* Begin Supplied passage *

# Monitoring Concepts

## Definitions

• Specificity
• Sensitivity
• Expected Value

## Specificity

• Complement to the False-Negative Rate
• Measures true negatives against identified negatives
• Often called the True-Negative Rate

## Sensitivity

• Complement to the False-Positive Rate
• Measures true positives against identified positives
• Often called the True-Positive Rate

## Car Alarms

• Car alarms have a low sensitivity rate (They don't go off when they should)
• They also have a low specificity rate (They go off when they shouldn't)

Nobody likes car alarms.

## Smoke Alarms

• Smoke alarms go off frequently (low Sensitivity)
• Smoke alarms almost always go off when there is smoke (high Specificity)

Despite the fact that Smoke Alarms don't score great, we're okay with this.

Why?

## Example

Suppose you have a server you know gets a lot of network connections.

Thinking ahead, you bumped nf_conntrack_max, and have a nagios check that determines if you can open a new connection.

Additionally, you have monitoring that graphs ss -4 -a | tail -n +2 | wc -l so you know the number of connections over time.

* End Supplied passage *

Your tasks:
[a] In the monitoring concepts text, what is Specificity often called?
[b] In the rows below, start at the line that contains "How do I perform: Pick the 2021 x-axis label?" and stop after the line that contains "coord(472,134)". Give those lines again with "x-axis" swapped for "horizontal axis" and everything else left the same, and leave out the pictures.

* Begin Dataset content *

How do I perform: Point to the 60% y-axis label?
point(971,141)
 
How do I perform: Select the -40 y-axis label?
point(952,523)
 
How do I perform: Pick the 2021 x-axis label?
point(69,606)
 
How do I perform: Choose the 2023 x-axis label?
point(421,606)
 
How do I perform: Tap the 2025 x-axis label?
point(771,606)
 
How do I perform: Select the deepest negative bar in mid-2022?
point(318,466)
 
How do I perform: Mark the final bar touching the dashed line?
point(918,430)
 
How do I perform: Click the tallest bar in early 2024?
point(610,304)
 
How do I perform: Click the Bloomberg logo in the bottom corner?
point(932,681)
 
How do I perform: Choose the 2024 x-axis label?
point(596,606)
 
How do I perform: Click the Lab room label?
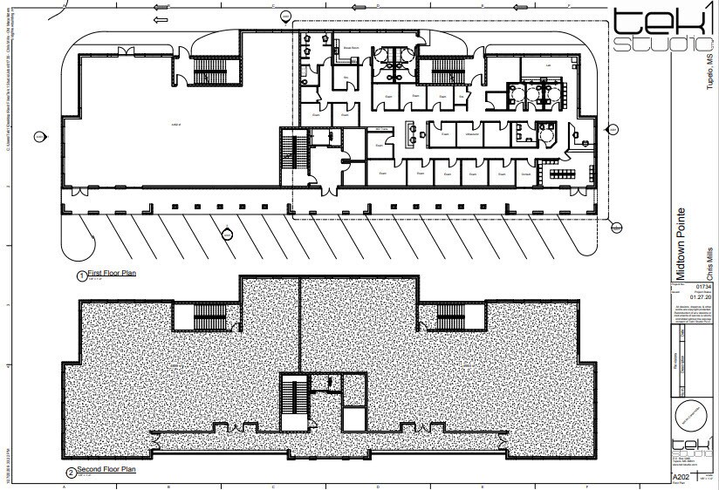coord(549,65)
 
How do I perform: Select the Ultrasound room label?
coord(472,134)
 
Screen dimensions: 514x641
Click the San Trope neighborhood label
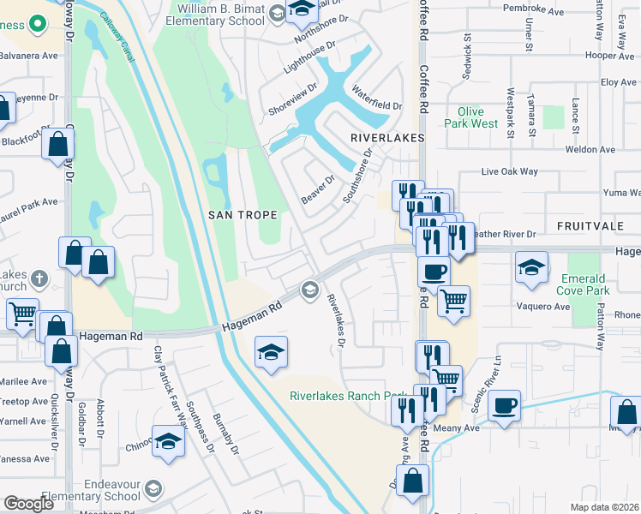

* End Dataset content *

Solutions to the problems:
[a] The True-Negative Rate.

[b]
How do I perform: Pick the 2021 horizontal axis label?
point(69,606)
 
How do I perform: Choose the 2023 horizontal axis label?
point(421,606)
 
How do I perform: Tap the 2025 horizontal axis label?
point(771,606)
 
How do I perform: Select the deepest negative bar in mid-2022?
point(318,466)
 
How do I perform: Mark the final bar touching the dashed line?
point(918,430)
 
How do I perform: Click the tallest bar in early 2024?
point(610,304)
 
How do I perform: Click the Bloomberg logo in the bottom corner?
point(932,681)
 
How do I perform: Choose the 2024 horizontal axis label?
point(596,606)
 
How do I perform: Click the Lab room label?
coord(549,65)
 
How do I perform: Select the Ultrasound room label?
coord(472,134)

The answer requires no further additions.